Фрегат «Медуза». Гравюра из книги Совиньи и Коррейяра «Крушение фрегата Медуза», 1817.

После прибытия на Мадейру (27 июня) губернатор Шмальц выразил желание прибыть в Сенегал как можно быстрее. Это пожелание стало первым звеном в цепочке глупых и некомпетентных решений, которые в итоге привели к катастрофе. Дюруа де Шомаре решил срезать, спрямить путь — отклоняясь при этом на 160 километров от намеченного маршрута. И новый курс «Медузы» направил фрегат вдоль мавританского побережья, изобиловавшего мелями и рифами. При этом «Медуза» оторвалась от остальных судов конвоя — чем нарушила все мыслимые инструкции и приказы. Дальше было ещё хуже: капитан обнаружил, что его познаний в навигации просто не хватает для прокладки нового курса — и попросил одного из ученых, находившихся на борту  (философа Ришфора) помочь ему в управлении кораблем. Считают, что несчастный философ (знавший, конечно, географию, но имеющий весьма слабое понятие о навигации) принял группу облаков на горизонте за мыс Кабо-Бланко и… дело довершил Дюруа де Шомаре, проигнорировав буруны и замеры глубины.

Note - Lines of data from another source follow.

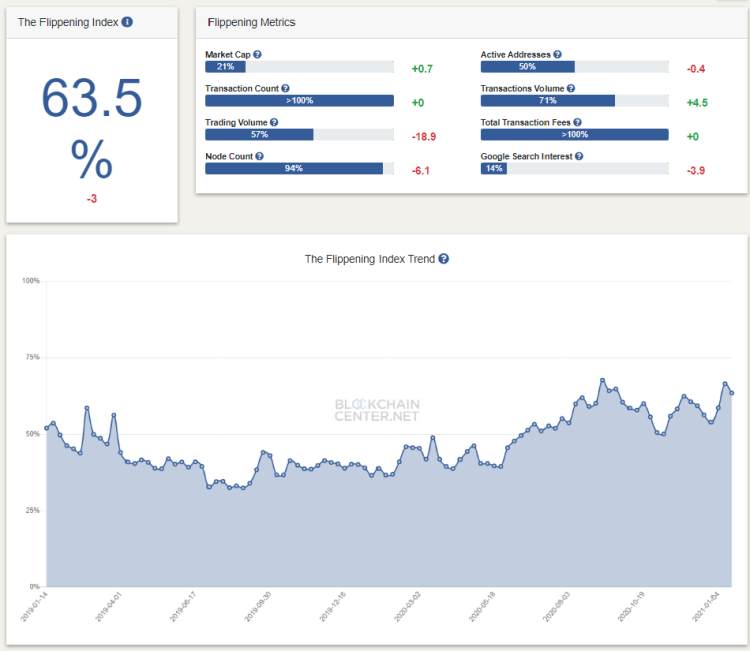Viewport: 750px width, 651px height.
Task: Open the Active Addresses help icon
Action: click(557, 55)
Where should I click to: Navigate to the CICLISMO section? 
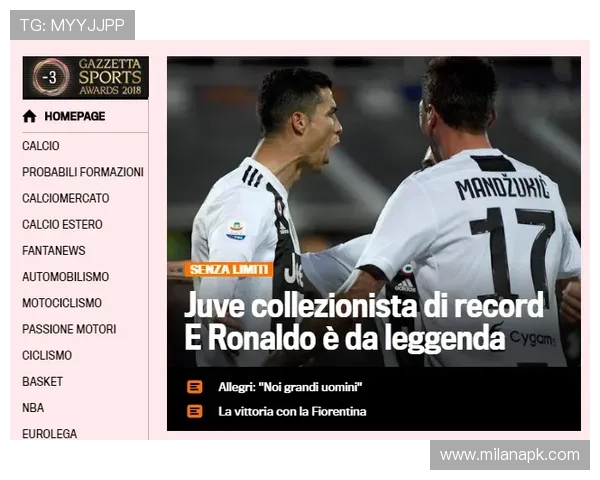click(47, 355)
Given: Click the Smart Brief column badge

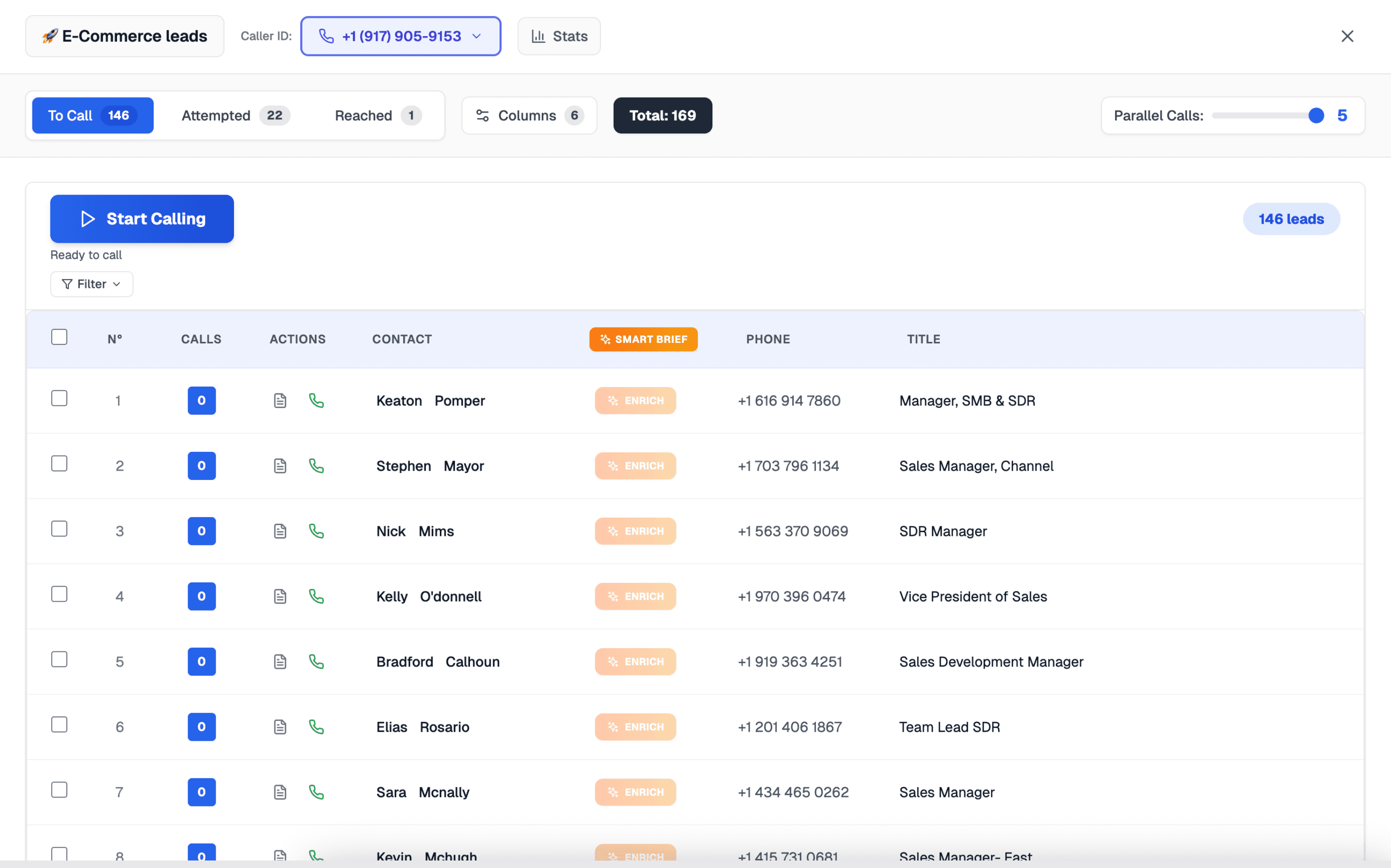Looking at the screenshot, I should pos(643,339).
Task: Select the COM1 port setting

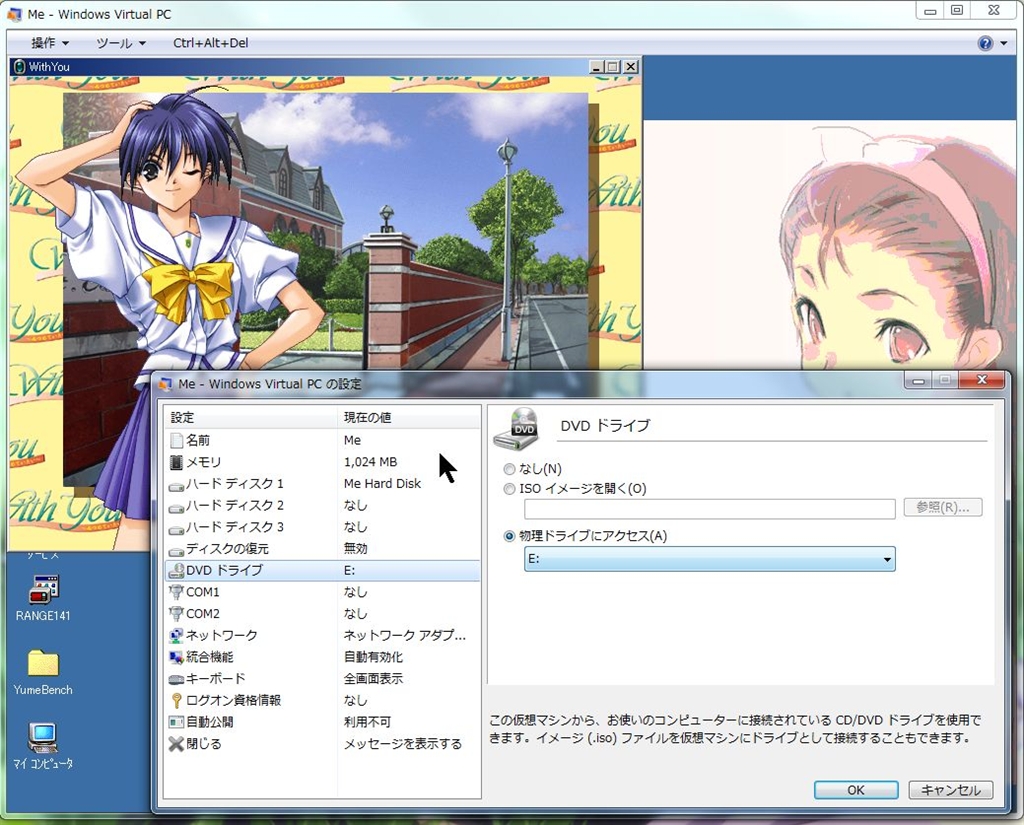Action: [202, 592]
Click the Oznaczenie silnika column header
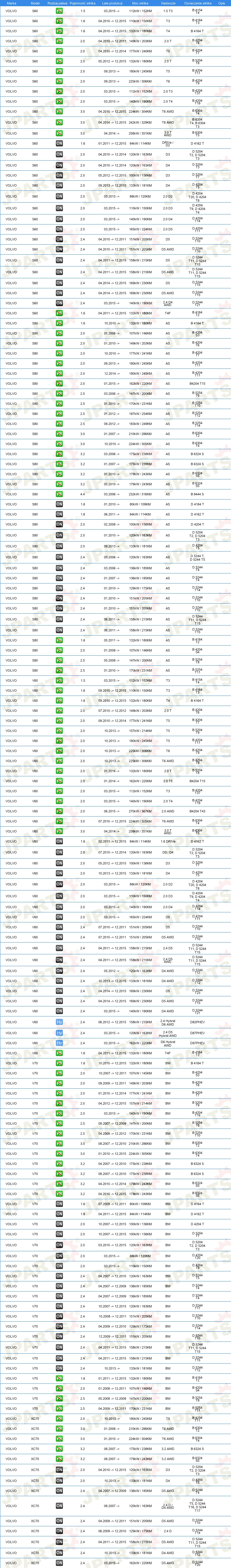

2 июля 1816 года «Медуза» наскочила на мель приблизительно в 50 километрах от берега. Попытки снять корабль с мели были безуспешны. И 5 июля капитан принял решение плыть к африканскому берегу на шлюпках — чтобы обойти рифы и достигнуть земли, жертвам кораблекрушения надо было проплыть почти 95 километров. Проблема была в том, что шлюпок было всего шесть и в них помещалось только 233 человека из 392. Остальных решено было погрузить на сколоченный из частей фрегата плот — 20 метров в длину и 7 метров в ширину. 149 (по другим данным — 146) человек (в основном матросы, солдаты и пассажиры победнее — включая одну женщину, маркитантку) должны были плыть на плоту; губернатор с семьей, ученые, офицеры (включая капитана Дюруа де Шомаре), чиновники и колонисты побогаче — разместились в шлюпках; правда, несколько человек (в том числе офицеров) перешли на плот добровольно. Еще несколько человек решило остаться на «Медузе» (по разным данным от 10 до 17, 4 сентября спасли троих из них).

Несмотря на то, что плот даже получил собственное имя («Ля Машин») — он был не очень впечатляющим сооружением. «Палуба» сооружения большей частью находилась под водой. Рулей и средств навигации на плоту не было. Припасы ограничивались двумя бочками (с пресной водой и вином) и мешком галет.

Плот с

Плот с «Медузы», зарисованный с натуры одним из членов команды брига «Аргус».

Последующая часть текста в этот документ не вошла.